The scale of the new retail supply in these cities is impressive, with an average gross leasable area of around 375,000 square feet. Moreover, four of these projects stand out for their sheer size, each boasting more than 1 million square feet of leasable space. This provides an ideal platform for developers to create mid- and large-scale malls that significantly enhance the shopping experience with a diverse tenant mix, further elevating the appeal of these developments to both retailers and consumers.

The increasing confidence among retailers is evident, as more brands-particularly those in the premium and bridge-to-luxury segments-are expanding into Tier II and III cities. Rising consumer aspirations and the availability of high-quality retail spaces motivate these brands. Some notable global retailers have even chosen these cities for their Indian market debuts. For instance, Daiso Japan opened its first store at Elante Mall in Chandigarh, while Charles Tyrwhitt launched its flagship outlet in Palladium Ahmedabad.

Developers have also started acquiring prime land parcels in these emerging cities, with strategic plans to build large retail centers. In some cases, they are creating mixed-use developments that combine retail with food and beverage outlets, offices, and hospitality, thereby enhancing the commercial potential of these projects. This trend underscores the long-term growth potential of retail in smaller cities, as developers aim to create destinations that serve as multi-functional hubs for shoppers and businesses alike.

Task requirements:
**A)** Answer these questions from the text on retail in Tier II and III cities, one answer per line:
(i) What is the average gross leasable area of the new retail supply?
(ii) Where did Daiso Japan open its first store?
(iii) What do some mixed-use developments combine with retail?
**B)** Please sum up the text on retail in Tier II and III cities in two sentences.
**C)** State whether each statement agrees with the text on retail in Tier II and III cities. Answer yes or no, and quote the words of the text that decide it.
(i) Four of the projects each have more than 1 million square feet of leasable space.
(ii) Charles Tyrwhitt opened its flagship outlet at Elante Mall.
(iii) Developers have begun acquiring prime land in these cities.

Records shown:
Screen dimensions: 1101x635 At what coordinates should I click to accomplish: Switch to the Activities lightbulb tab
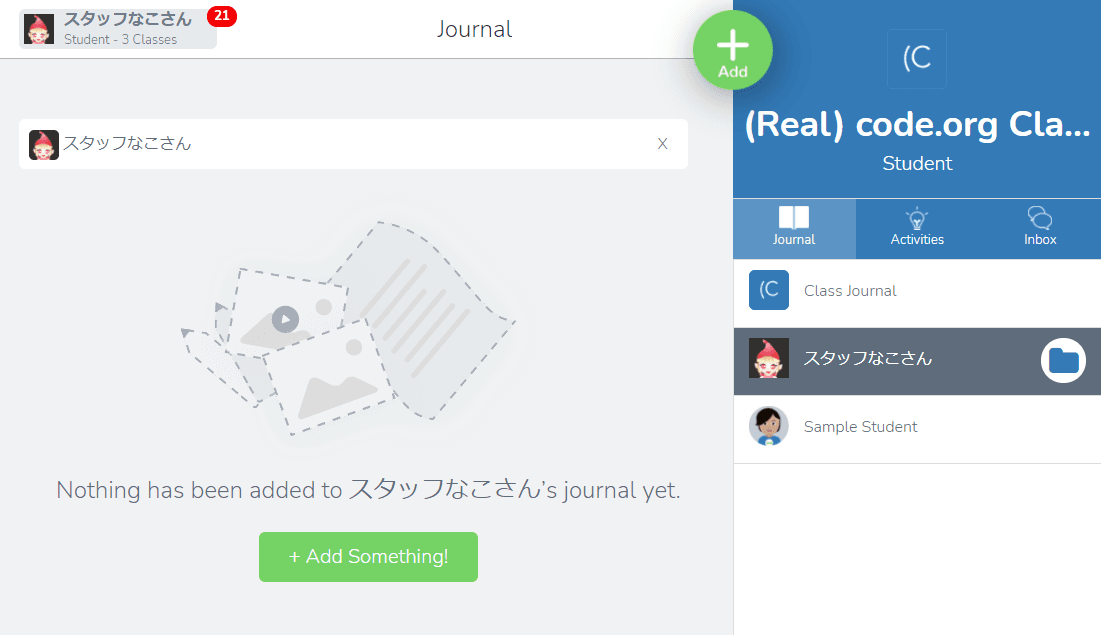tap(917, 226)
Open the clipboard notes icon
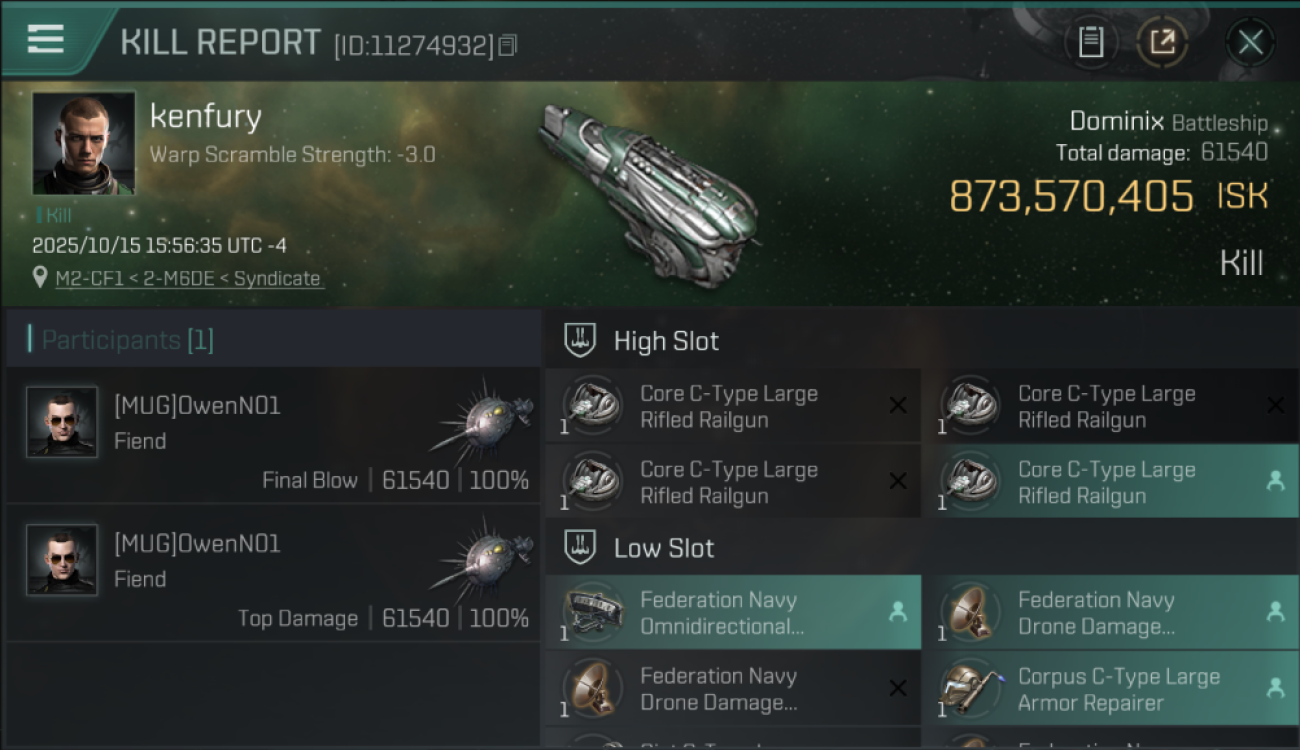Viewport: 1300px width, 750px height. [x=1091, y=42]
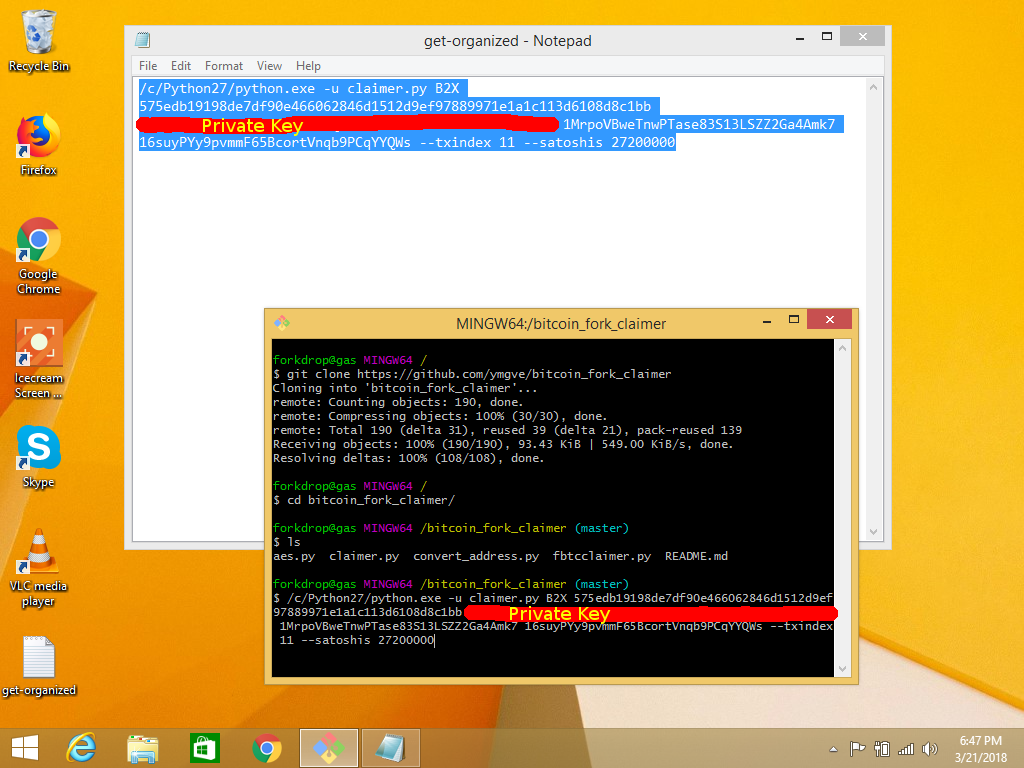Click the volume speaker tray icon
The image size is (1024, 768).
point(931,748)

Activity answers:
**A)**
(i) Around 375,000 square feet.
(ii) At Elante Mall in Chandigarh.
(iii) Food and beverage outlets, offices, and hospitality.

**B)** New retail supply in these cities is large, averaging around 375,000 square feet of gross leasable area, and more brands, particularly in the premium and bridge-to-luxury segments, are expanding there, with some global retailers making their Indian market debuts in these cities. Developers have started acquiring prime land parcels to build large retail centers and mixed-use developments, a trend that underscores the long-term growth potential of retail in smaller cities.

**C)**
(i) Yes: "four of these projects stand out for their sheer size, each boasting more than 1 million square feet of leasable space"
(ii) No: "Charles Tyrwhitt launched its flagship outlet in Palladium Ahmedabad"
(iii) Yes: "Developers have also started acquiring prime land parcels in these emerging cities"